- _WORK REQUEST_
Would you please copy every line below that includes the string "votes"?

- _DATA SUPPLIED_
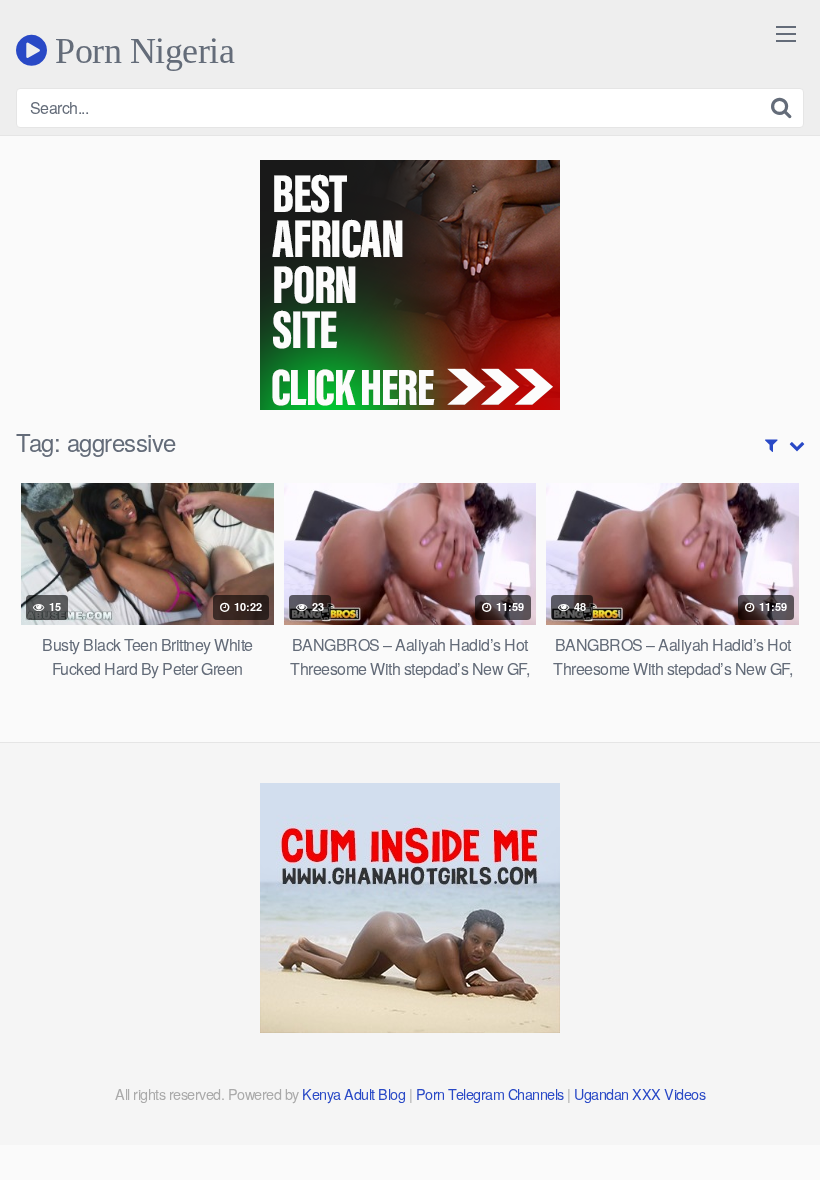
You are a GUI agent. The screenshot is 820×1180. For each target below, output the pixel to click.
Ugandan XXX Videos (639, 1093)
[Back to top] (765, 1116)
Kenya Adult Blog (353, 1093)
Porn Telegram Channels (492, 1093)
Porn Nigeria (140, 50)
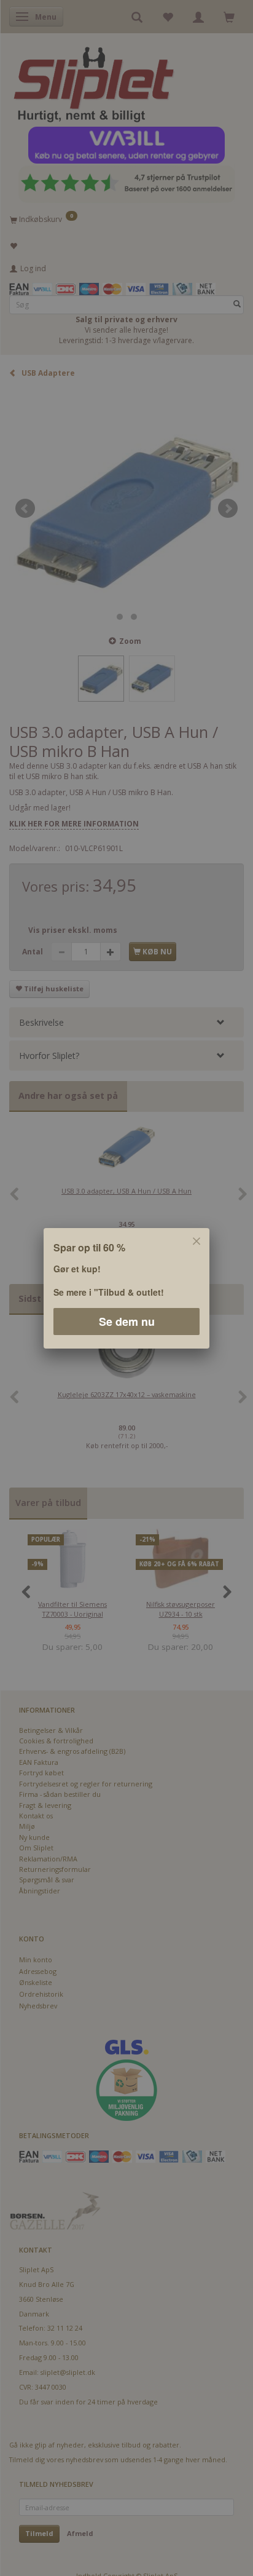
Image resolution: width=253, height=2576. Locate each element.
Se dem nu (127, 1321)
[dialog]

* * *

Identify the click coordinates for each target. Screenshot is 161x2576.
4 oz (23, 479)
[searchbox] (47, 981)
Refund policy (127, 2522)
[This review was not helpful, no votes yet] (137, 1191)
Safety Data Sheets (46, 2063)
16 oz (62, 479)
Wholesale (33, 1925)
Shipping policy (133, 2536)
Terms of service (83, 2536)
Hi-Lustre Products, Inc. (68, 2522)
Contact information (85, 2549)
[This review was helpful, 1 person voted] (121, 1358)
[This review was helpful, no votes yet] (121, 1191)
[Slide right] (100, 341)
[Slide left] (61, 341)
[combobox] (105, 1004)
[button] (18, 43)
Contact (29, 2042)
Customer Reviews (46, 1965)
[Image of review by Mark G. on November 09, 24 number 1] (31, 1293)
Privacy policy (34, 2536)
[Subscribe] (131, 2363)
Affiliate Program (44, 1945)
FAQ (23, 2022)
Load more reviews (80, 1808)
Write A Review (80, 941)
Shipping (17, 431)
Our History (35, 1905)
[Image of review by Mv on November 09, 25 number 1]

- _SOLUTION FOR THIS PROBLEM_
[This review was not helpful, no votes yet] (137, 1191)
[This review was helpful, no votes yet] (121, 1191)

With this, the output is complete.